ACCESS TO EARLY CHILDHOOD OPPORTUNITIES
Des Moines Public Schools serves more than 2,500 preschoolers with both the need and capacity to increase access and expand services.

  • Expand support to Iowa’s four-year old universal preschool program, such as full-day programming and transportation for students impacted by poverty.
  • Make rules and guidelines more consistent between various state-funded early childhood programs.

COLLEGE CREDIT COST EFFECTIVENESS
Des Moines Public Schools offers a wide array of college-credit opportunities for high school students, an important part of our work to help students become college and career ready.

  • Allow public school districts to develop shared programming agreements with Iowa community colleges and/or four-year colleges or universities in Iowa based on what best serves the district’s academic and financial needs.

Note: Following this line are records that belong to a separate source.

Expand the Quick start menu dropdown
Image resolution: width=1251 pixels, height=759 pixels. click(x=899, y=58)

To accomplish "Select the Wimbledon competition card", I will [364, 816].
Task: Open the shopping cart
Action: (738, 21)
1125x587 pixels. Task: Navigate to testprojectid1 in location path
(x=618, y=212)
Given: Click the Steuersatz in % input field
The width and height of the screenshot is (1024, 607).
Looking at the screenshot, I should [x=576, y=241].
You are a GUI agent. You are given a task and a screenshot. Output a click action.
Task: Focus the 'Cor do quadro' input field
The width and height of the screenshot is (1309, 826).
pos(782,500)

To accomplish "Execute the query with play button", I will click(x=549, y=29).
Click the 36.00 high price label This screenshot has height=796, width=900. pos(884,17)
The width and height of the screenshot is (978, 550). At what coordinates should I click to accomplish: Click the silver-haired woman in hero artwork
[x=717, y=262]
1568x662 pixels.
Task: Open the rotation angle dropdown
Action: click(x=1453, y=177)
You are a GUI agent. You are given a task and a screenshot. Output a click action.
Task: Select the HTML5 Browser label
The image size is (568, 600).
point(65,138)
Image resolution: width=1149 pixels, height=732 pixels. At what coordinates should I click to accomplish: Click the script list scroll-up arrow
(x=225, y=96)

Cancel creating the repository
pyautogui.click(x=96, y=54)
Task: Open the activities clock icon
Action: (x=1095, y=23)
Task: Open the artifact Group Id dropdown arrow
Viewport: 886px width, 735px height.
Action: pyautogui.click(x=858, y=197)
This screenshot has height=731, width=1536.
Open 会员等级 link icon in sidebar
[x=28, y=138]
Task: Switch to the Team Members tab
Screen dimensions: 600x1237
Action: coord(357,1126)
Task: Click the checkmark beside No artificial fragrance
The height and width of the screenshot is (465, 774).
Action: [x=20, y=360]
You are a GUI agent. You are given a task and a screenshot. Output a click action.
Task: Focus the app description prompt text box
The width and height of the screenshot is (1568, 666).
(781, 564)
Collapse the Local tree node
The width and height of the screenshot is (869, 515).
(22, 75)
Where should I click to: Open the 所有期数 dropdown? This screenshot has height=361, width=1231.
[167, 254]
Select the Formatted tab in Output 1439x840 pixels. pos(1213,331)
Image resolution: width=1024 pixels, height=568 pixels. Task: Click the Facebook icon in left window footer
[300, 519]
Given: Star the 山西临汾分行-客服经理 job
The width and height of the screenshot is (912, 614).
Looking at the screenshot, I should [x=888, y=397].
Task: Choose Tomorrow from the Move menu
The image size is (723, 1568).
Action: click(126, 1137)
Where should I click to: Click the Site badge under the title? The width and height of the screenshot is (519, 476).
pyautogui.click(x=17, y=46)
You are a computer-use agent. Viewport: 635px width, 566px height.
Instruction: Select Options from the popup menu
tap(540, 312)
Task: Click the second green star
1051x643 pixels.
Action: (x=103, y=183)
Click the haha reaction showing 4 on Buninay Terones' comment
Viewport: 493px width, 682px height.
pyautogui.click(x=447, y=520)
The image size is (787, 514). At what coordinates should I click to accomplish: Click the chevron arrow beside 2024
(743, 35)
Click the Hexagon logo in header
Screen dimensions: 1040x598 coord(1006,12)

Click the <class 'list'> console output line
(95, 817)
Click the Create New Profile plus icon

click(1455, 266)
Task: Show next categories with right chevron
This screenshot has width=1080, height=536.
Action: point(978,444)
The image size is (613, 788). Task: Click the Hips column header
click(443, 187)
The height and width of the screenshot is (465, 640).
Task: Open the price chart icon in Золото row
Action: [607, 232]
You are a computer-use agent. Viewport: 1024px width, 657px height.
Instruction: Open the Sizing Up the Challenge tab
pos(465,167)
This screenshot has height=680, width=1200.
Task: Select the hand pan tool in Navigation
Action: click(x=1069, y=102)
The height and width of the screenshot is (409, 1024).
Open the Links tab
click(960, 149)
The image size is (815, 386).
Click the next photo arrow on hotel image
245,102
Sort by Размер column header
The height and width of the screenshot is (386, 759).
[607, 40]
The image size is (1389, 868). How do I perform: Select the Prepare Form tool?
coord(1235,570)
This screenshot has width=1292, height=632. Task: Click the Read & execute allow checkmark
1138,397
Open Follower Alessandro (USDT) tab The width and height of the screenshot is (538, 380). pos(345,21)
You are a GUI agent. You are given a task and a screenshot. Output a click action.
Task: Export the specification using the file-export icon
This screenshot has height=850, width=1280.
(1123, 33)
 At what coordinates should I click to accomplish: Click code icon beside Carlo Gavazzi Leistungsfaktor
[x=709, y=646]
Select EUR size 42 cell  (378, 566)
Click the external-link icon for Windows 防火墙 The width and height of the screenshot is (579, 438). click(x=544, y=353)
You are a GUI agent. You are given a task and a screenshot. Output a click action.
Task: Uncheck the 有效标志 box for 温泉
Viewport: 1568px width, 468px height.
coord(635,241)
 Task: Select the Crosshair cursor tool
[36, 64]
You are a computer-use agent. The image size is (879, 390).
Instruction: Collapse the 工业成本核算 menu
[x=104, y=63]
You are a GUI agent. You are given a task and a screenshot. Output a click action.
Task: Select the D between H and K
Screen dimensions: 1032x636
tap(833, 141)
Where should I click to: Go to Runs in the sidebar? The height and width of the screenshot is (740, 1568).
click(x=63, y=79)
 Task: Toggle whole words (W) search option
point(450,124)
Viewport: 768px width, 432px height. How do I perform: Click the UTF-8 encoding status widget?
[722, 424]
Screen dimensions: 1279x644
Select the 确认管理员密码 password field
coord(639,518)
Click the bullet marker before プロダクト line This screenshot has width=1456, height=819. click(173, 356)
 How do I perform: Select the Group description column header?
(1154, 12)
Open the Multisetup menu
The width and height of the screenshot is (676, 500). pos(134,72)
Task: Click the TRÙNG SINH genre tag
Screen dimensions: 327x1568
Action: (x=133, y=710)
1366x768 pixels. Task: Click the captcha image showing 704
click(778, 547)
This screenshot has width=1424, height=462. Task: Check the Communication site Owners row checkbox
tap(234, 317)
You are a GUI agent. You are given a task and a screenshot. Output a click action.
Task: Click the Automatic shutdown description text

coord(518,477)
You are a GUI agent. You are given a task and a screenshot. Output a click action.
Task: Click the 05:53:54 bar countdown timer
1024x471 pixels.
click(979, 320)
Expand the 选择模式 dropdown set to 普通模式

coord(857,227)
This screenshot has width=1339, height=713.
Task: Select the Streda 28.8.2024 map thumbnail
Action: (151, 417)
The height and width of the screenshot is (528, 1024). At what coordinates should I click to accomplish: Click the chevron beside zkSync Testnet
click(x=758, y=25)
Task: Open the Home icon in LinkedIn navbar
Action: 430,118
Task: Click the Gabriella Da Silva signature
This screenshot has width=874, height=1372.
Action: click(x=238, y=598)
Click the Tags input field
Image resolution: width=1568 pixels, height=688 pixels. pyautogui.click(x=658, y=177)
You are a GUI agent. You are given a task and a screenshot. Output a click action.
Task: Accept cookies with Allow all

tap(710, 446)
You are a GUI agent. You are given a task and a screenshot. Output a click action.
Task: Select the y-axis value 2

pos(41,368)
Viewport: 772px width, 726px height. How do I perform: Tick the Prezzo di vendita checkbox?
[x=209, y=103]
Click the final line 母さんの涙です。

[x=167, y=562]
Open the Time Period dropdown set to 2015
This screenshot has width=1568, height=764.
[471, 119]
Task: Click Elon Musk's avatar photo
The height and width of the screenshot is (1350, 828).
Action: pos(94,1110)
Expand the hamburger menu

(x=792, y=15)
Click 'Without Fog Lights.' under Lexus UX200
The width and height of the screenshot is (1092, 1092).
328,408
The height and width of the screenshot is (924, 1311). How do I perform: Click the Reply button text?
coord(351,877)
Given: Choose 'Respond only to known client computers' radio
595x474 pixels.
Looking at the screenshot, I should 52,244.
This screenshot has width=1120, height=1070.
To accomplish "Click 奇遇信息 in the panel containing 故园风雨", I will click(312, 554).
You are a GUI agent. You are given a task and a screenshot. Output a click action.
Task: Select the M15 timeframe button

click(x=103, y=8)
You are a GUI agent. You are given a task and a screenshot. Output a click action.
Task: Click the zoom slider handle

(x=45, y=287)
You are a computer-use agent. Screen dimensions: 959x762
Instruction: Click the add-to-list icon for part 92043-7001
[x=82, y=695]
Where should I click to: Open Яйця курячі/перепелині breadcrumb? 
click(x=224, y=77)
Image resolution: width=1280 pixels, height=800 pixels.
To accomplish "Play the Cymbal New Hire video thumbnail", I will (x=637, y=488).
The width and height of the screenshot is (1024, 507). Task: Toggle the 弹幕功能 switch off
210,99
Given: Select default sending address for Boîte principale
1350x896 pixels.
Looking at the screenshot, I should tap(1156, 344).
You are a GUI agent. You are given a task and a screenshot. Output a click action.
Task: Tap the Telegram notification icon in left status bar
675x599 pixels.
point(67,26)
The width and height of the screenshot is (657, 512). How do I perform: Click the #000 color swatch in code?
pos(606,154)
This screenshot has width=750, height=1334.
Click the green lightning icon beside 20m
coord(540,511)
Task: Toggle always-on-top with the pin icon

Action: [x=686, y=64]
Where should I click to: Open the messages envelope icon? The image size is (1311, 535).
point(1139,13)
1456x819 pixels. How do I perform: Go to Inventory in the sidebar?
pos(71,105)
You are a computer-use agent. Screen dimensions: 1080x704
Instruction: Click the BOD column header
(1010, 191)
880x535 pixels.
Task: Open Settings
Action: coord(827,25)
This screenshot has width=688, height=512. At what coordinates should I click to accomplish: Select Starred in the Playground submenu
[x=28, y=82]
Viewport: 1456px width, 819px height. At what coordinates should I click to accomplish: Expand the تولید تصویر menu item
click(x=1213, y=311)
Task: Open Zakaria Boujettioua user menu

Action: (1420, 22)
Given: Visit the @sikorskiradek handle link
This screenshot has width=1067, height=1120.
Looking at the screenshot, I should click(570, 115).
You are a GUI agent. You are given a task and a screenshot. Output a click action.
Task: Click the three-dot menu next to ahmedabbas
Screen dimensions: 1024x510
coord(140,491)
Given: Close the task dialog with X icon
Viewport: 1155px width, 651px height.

For more information on state legislation, visit the Iowa General Assembly.

2014 URBAN EDUCATION NETWORK LEGISLATIVE PRIORITIES

Des Moines Public Schools is a member of the Urban Education Network, which represents the largest school districts in Iowa. Top legislative priorities for UEN in 2014 include:

  • Funding Adequacy:  6% State Percent of Growth - In order to fulfill the goal of regaining Iowa’s number one in the nation education status, the UEN supports the provision of adequate funding, which we know, spent wisely, will prepare our students for success.  The UEN supports a goal to get Iowa’s investment in education to the national average, as measured in per pupil spending, beginning with a commitment of no lower than 6 percent annually for a minimum of three years. Timing of the decision is crucial and must be made in the 2014 session for the 2015-16 school year.
  • Student Mental Health Services - UEN acknowledges that mental health needs are increasing, yet the delivery systems of education for students with mental health challenges as well as services to meet mental health needs both in and out of school are experiencing funding and regulatory challenges.   UEN supports access to mental health services for students and clarity of funding sources and funding responsibilities, particularly for students costly to educate, such as those in residential facilities.
  • Assessment - The UEN supports assessments aligned with the Iowa Core, such as the promise of the computer-adaptive Smarter Balanced tests, including formative and end-of-course assessments, measuring both attainment and growth, with a test that is fair and respected by educators.  We support a college readiness test, such as ACT, for all eleventh-graders. Iowa’s state assessment should be a criterion-referenced assessment that recognizes growth and tests grade-level specific content. While we support the value of norm-referenced assessments, they should not be used for accountability purposes.